=== Exercise ===
The answer should be an exact copy of the data.

Items from a dataset:

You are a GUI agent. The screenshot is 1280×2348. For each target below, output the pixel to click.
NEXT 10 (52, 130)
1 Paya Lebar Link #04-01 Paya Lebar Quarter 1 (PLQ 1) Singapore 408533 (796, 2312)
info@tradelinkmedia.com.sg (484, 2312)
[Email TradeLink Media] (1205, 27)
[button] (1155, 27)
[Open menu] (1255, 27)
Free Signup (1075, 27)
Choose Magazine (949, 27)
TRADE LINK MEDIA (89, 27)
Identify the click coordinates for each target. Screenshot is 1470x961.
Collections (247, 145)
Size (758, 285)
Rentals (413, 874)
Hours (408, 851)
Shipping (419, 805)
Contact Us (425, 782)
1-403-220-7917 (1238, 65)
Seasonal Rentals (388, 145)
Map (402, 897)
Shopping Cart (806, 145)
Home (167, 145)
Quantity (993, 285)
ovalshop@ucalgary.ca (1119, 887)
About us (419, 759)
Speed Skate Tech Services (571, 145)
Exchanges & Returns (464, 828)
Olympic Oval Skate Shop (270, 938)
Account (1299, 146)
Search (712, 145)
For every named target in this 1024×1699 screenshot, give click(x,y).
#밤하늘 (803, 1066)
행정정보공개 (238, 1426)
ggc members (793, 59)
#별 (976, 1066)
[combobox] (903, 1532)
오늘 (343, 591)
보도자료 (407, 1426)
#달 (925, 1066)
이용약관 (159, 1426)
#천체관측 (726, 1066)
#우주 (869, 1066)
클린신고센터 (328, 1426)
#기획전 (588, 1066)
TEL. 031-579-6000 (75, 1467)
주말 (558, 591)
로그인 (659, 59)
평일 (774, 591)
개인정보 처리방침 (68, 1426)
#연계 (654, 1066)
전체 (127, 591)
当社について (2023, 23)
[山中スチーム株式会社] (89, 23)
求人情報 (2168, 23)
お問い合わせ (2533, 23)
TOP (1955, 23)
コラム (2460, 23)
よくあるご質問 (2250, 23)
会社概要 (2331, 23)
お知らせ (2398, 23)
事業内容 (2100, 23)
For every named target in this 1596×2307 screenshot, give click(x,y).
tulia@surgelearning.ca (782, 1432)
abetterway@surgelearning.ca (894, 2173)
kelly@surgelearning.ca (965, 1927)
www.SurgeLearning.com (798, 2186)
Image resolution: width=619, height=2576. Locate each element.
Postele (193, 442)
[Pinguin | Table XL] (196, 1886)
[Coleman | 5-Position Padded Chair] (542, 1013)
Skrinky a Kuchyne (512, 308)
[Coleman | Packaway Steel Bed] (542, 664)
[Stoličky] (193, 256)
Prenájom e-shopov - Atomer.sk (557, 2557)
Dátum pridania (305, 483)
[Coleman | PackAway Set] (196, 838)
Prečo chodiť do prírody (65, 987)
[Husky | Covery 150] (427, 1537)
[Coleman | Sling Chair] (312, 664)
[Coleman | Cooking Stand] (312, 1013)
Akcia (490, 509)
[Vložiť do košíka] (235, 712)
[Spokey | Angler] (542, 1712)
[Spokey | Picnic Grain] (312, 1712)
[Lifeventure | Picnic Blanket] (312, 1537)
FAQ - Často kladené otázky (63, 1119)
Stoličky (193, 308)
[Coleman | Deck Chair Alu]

=== Written answer ===
You are a GUI agent. The screenshot is 1280×2348. For each target below, output the pixel to click.
NEXT 10 (52, 130)
1 Paya Lebar Link #04-01 Paya Lebar Quarter 1 (PLQ 1) Singapore 408533 (796, 2312)
info@tradelinkmedia.com.sg (484, 2312)
[Email TradeLink Media] (1205, 27)
[button] (1155, 27)
[Open menu] (1255, 27)
Free Signup (1075, 27)
Choose Magazine (949, 27)
TRADE LINK MEDIA (89, 27)
Identify the click coordinates for each target. Screenshot is 1470x961.
Collections (247, 145)
Size (758, 285)
Rentals (413, 874)
Hours (408, 851)
Shipping (419, 805)
Contact Us (425, 782)
1-403-220-7917 (1238, 65)
Seasonal Rentals (388, 145)
Map (402, 897)
Shopping Cart (806, 145)
Home (167, 145)
Quantity (993, 285)
ovalshop@ucalgary.ca (1119, 887)
About us (419, 759)
Speed Skate Tech Services (571, 145)
Exchanges & Returns (464, 828)
Olympic Oval Skate Shop (270, 938)
Account (1299, 146)
Search (712, 145)
For every named target in this 1024×1699 screenshot, give click(x,y).
#밤하늘 (803, 1066)
행정정보공개 (238, 1426)
ggc members (793, 59)
#별 (976, 1066)
[combobox] (903, 1532)
오늘 (343, 591)
보도자료 (407, 1426)
#달 (925, 1066)
이용약관 (159, 1426)
#천체관측 (726, 1066)
#우주 (869, 1066)
클린신고센터 (328, 1426)
#기획전 (588, 1066)
TEL. 031-579-6000 (75, 1467)
주말 (558, 591)
로그인 (659, 59)
평일 (774, 591)
개인정보 처리방침 (68, 1426)
#연계 (654, 1066)
전체 (127, 591)
当社について (2023, 23)
[山中スチーム株式会社] (89, 23)
求人情報 (2168, 23)
お問い合わせ (2533, 23)
TOP (1955, 23)
コラム (2460, 23)
よくあるご質問 (2250, 23)
会社概要 (2331, 23)
お知らせ (2398, 23)
事業内容 (2100, 23)
For every named target in this 1596×2307 screenshot, give click(x,y).
tulia@surgelearning.ca (782, 1432)
abetterway@surgelearning.ca (894, 2173)
kelly@surgelearning.ca (965, 1927)
www.SurgeLearning.com (798, 2186)
Image resolution: width=619, height=2576. Locate each element.
Postele (193, 442)
[Pinguin | Table XL] (196, 1886)
[Coleman | 5-Position Padded Chair] (542, 1013)
Skrinky a Kuchyne (512, 308)
[Coleman | Packaway Steel Bed] (542, 664)
[Stoličky] (193, 256)
Prenájom e-shopov - Atomer.sk (557, 2557)
Dátum pridania (305, 483)
[Coleman | PackAway Set] (196, 838)
Prečo chodiť do prírody (65, 987)
[Husky | Covery 150] (427, 1537)
[Coleman | Sling Chair] (312, 664)
[Coleman | Cooking Stand] (312, 1013)
Akcia (490, 509)
[Vložiť do košíka] (235, 712)
[Spokey | Angler] (542, 1712)
[Spokey | Picnic Grain] (312, 1712)
[Lifeventure | Picnic Blanket] (312, 1537)
FAQ - Často kladené otázky (63, 1119)
Stoličky (193, 308)
[Coleman | Deck Chair Alu]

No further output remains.